En cuanto a la tasa de paro, es un cociente entre el número de personas desempleadas y la población activa. Como, por lo ya expuesto, el numerador se reduce en mayor proporción que el denominador, la tasa cae. Pura mecánica, sin razones para el optimismo pero sí, en cambio, para la reflexión. El hecho cierto, y dramático, es que la ocupación en Navarra ha retrocedido diez años, a niveles del primer trimestre de 2003. Pero entonces la población activa era de 262.000 personas y hoy es de 302.000. Desde el comienzo de la crisis el número de personas ocupadas ha caído más de un 15%. Ante este panorama, las políticas aplicadas, lejos de compensar la tendencia, la han agudizado y el sector público se ha convertido en agente principal del deterioro económico y la destrucción de empleo, sin que la apelación a la Virgen del Rocío o a Santa María la Real se muestren muy efectivas.
La esperanza gubernamental parece estar puesta en que se haya tocado fondo y la cosa no vaya a peor. No hay elementos objetivos que la sustenten, pero lo cierto es que la economía no puede caer indefinidamente, en algún momento deja (dejará) de hacerlo. Otra cosa es lo que suceda después y con los mimbres actuales no es de esperar una recuperación inmediata, sino más bien un prolongado y agónico estancamiento. Al parecer, y visto el entusiasmo con el que anuncia que se ha tocado fondo, eso es a todo lo que aspiran nuestros gestores económicos.
Por supuesto, los gurús del pensamiento único no pierden ocasión para atribuir cualquier signo positivo (o menos negativo) en el mercado de trabajo a la reforma laboral, aunque ya se les haya quedado corta y reclamen cambios adicionales. Si bien siempre es complicado establecer relaciones entre causa y efecto, conviene detenerse en algunos aspectos que dicha reforma ha puesto sobre la mesa y que condicionarán la evolución futura.
En primer lugar, el único dato positivo que ofrece a día de hoy la economía española (de la navarra ni siquiera se puede decir eso) es el sector exterior, y concretamente la balanza comercial. La relación entre exportaciones e importaciones ha mejorado considerablemente, en parte debido a la tan buscada devaluación interna, conseguida fundamentalmente mediante la reducción de costes salariales. Se trata de ganancias de competitividad transitorias, precisamente por basarse exclusivamente en costes. Pero, además, la solución a los problemas económicos no puede proceder únicamente del comercio exterior. El consumo interno y, dentro de él, el procedente de las rentas salariales, es un componente esencial de la demanda agregada. Lo que nos lleva a una segunda consideración.
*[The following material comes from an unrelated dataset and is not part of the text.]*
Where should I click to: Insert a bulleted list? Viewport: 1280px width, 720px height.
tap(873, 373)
Es constatable la generalizada reducción salarial, con la consiguiente redistribución de rentas en favor de los beneficios empresariales. Incluso hay indicios de que puede estar produciéndose (la incógnita es a qué escala), no ya un ajuste de plantillas, sino un ajuste de salarios, por el expeditivo método de despedir y volver a contratar (sean o no las mismas personas). La aguda reducción de la calidad del empleo (los pocos empleos que se crean son temporales y se sigue destruyendo empleo indefinido) abunda en ello. A largo plazo las consecuencias de esta precarización y mercantilización extrema del trabajo serán nefastas, pero es cierto que a corto plazo puede permitir (al menos a efectos estadísticos) la creación de empleo con tasas de crecimiento del PIB relativamente reducidas. La contrapartida es que para sostener un nivel determinado de gasto agregado va a ser necesario crear más empleos, lo que puede compensar, quizá totalmente, el efecto anterior.
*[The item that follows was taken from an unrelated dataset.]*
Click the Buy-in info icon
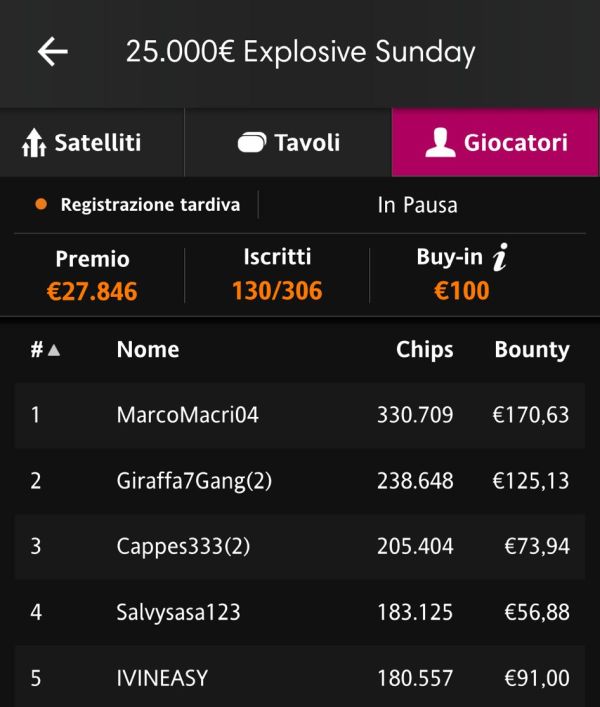pos(500,257)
En tercer lugar, quizá como consecuencia del puritano escándalo de la canciller Merkel con las cifras de paro juvenil, desde hace un tiempo parece que el único problema del mercado de trabajo es ese. Nada más lejos de la realidad. Ciertamente, el paro juvenil es un problema grave, tanto por su impacto presente como por el futuro, cualitativo y cuantitativo. Pero la realidad del desempleo es poliédrica y el de larga duración avanza desbocado, especialmente en personas mayores de 45 o 50 años, cuyas posibilidades laborales se restringen aceleradamente. Sin otra política laboral o mecanismos compensatorios, podemos estar en puertas de un grave problema social.
En suma, pocas novedades, poco margen para el optimismo y una nociva resignación en quienes, desde los poderes públicos, deben liderar la lucha contra el desempleo.